Exercise requirements: Copy out the records below word for word, from the line containing "Task: Load a new face with Another" through the end of the records, leaving out the pictures.

Extracted data:

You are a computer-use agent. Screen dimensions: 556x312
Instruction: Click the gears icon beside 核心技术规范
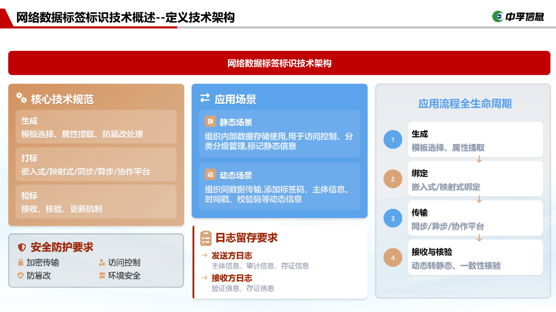21,98
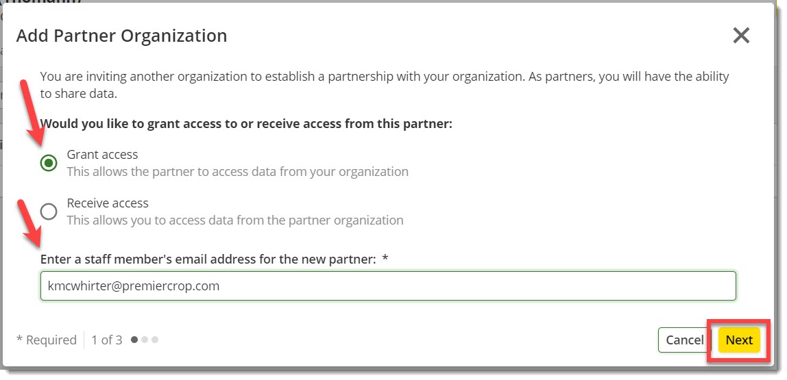Image resolution: width=787 pixels, height=380 pixels.
Task: Cancel adding the partner organization
Action: [684, 340]
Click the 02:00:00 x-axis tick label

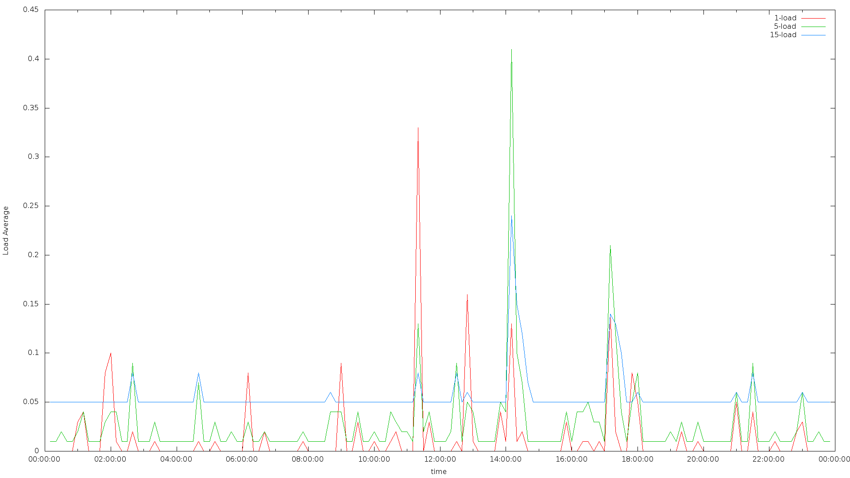click(110, 459)
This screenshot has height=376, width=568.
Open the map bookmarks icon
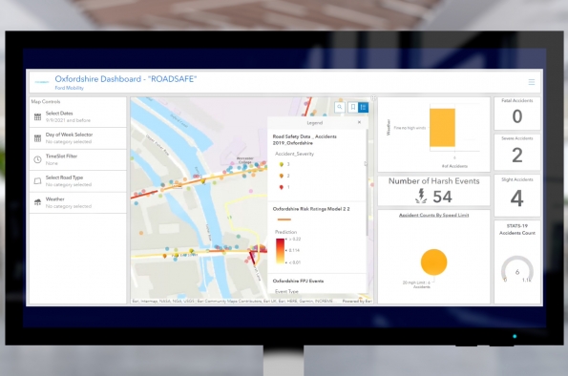pyautogui.click(x=353, y=107)
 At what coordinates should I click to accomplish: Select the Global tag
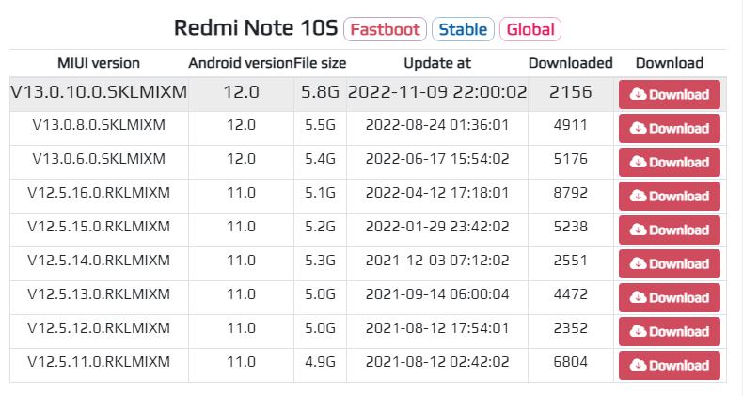point(530,29)
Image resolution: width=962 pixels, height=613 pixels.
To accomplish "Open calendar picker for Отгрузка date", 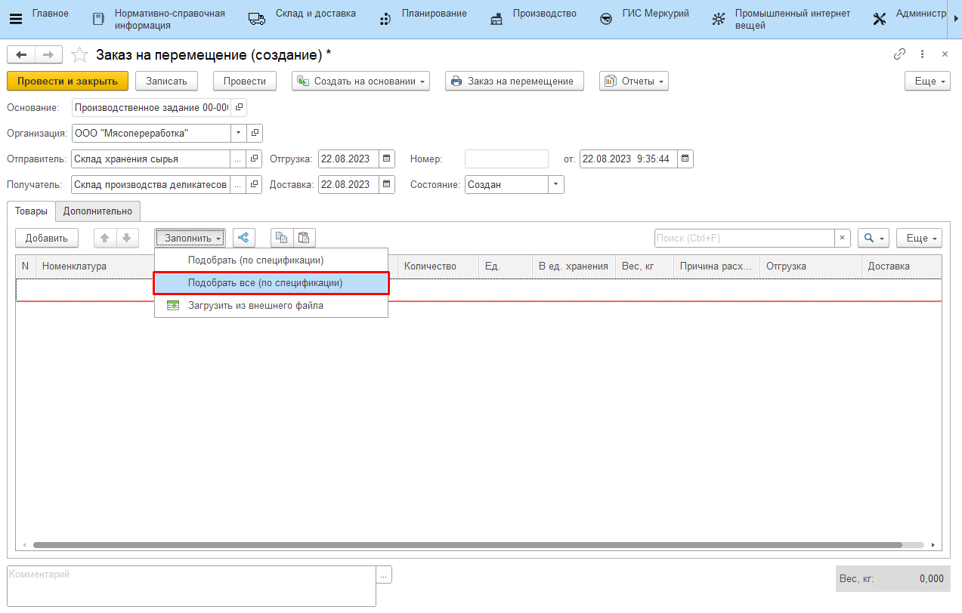I will [x=387, y=159].
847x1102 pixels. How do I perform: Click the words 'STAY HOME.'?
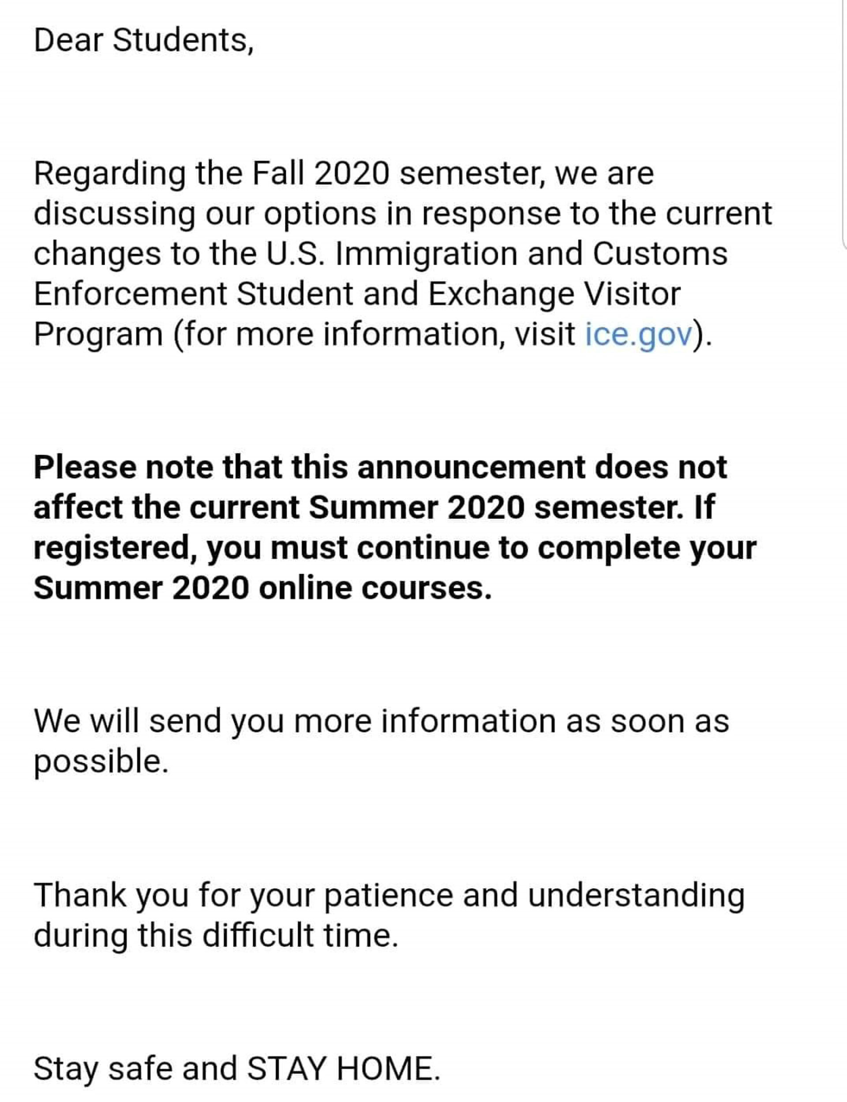click(x=344, y=1068)
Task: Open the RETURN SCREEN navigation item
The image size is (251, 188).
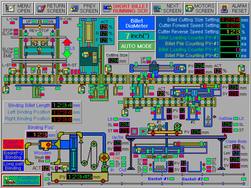Action: point(51,8)
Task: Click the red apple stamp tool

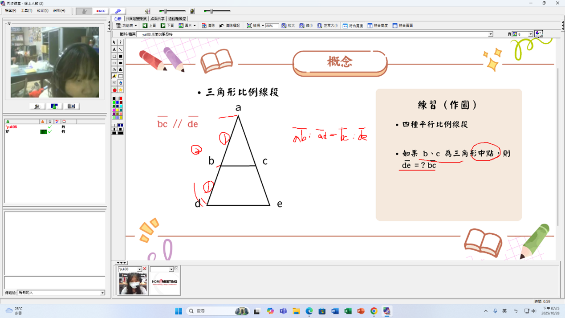Action: [114, 90]
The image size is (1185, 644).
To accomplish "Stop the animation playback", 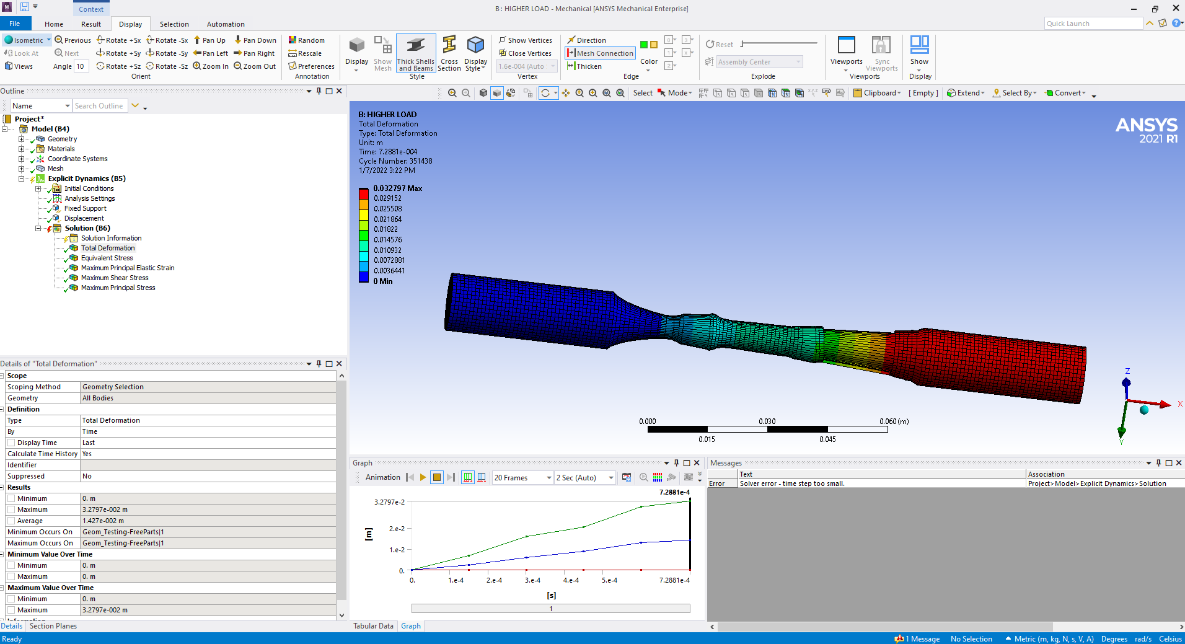I will pos(437,477).
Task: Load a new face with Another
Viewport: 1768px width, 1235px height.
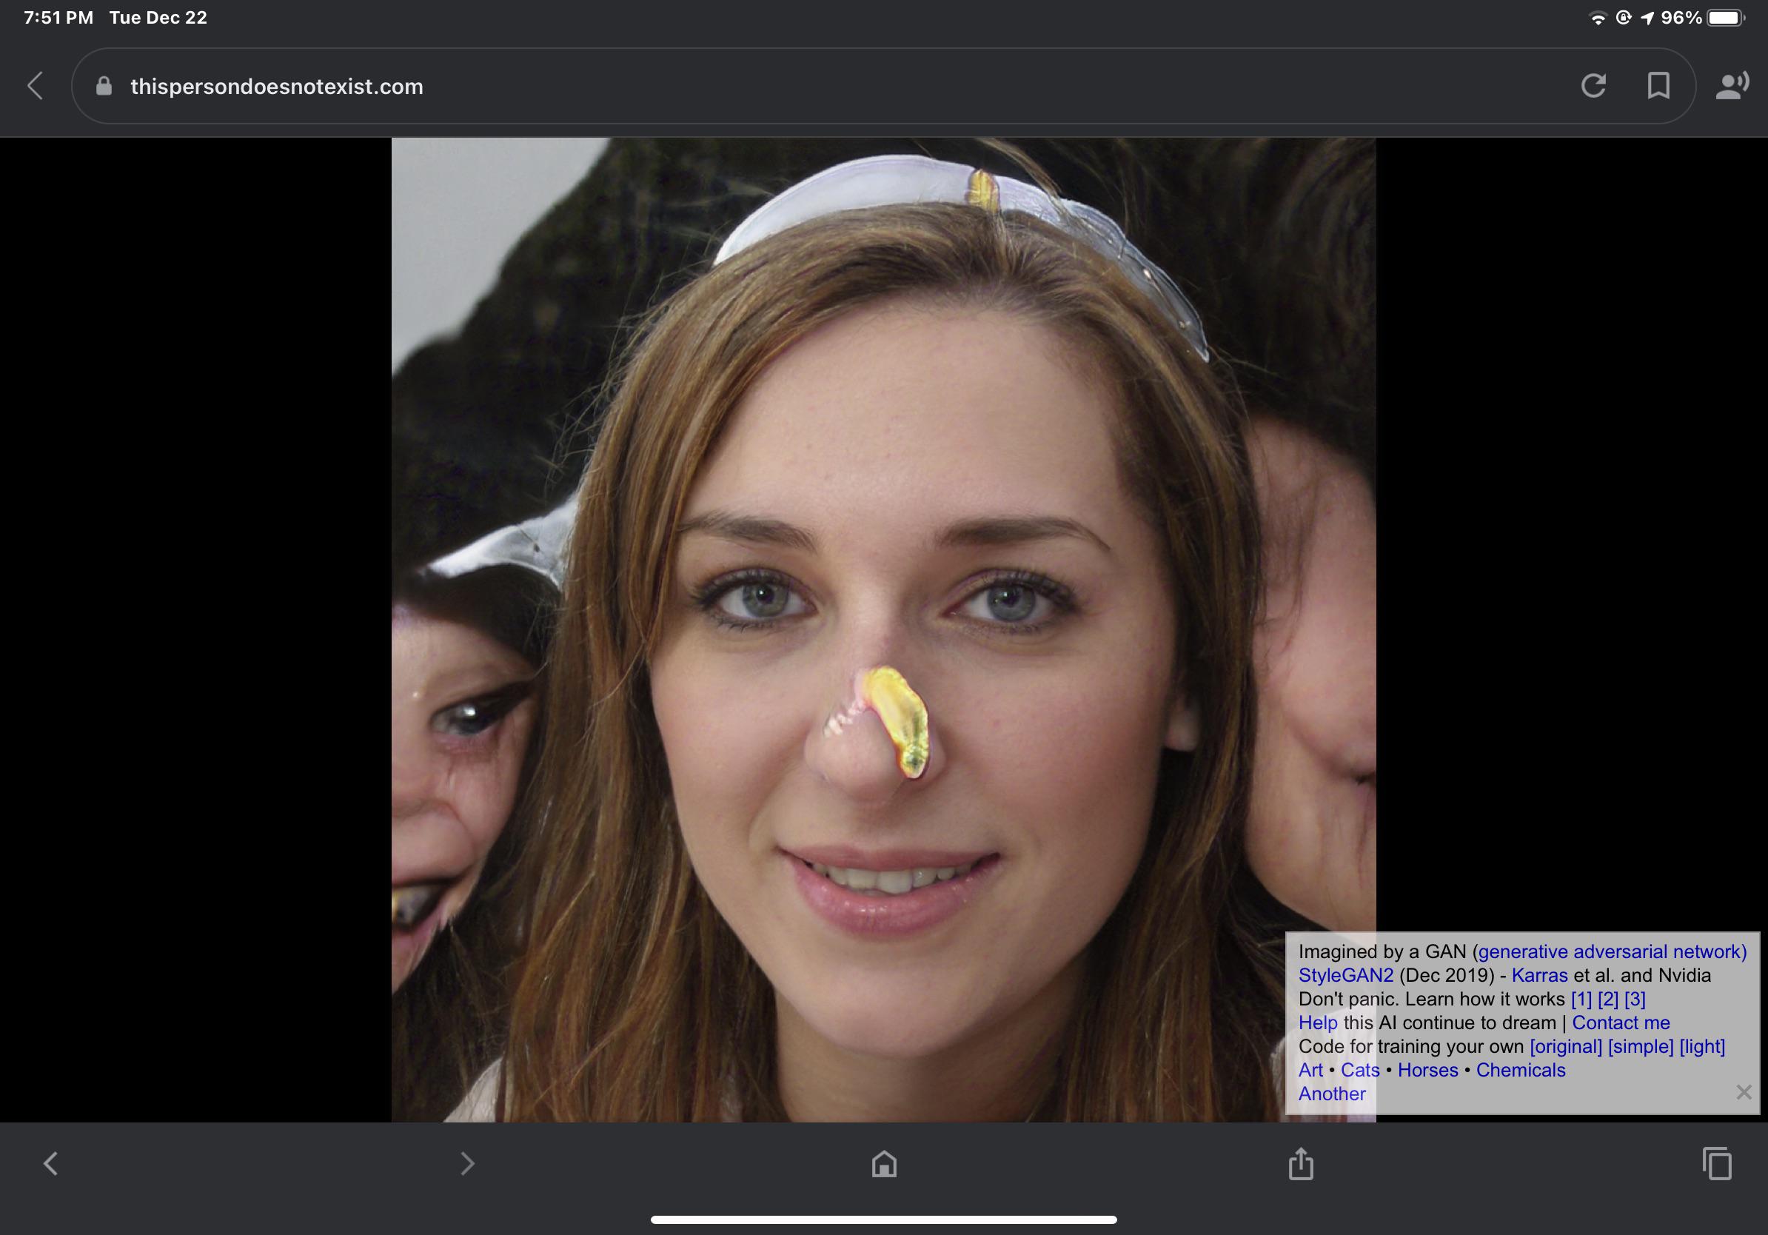Action: (1331, 1093)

The answer:
Task: Load a new face with Another
Viewport: 1768px width, 1235px height.
Action: (1331, 1093)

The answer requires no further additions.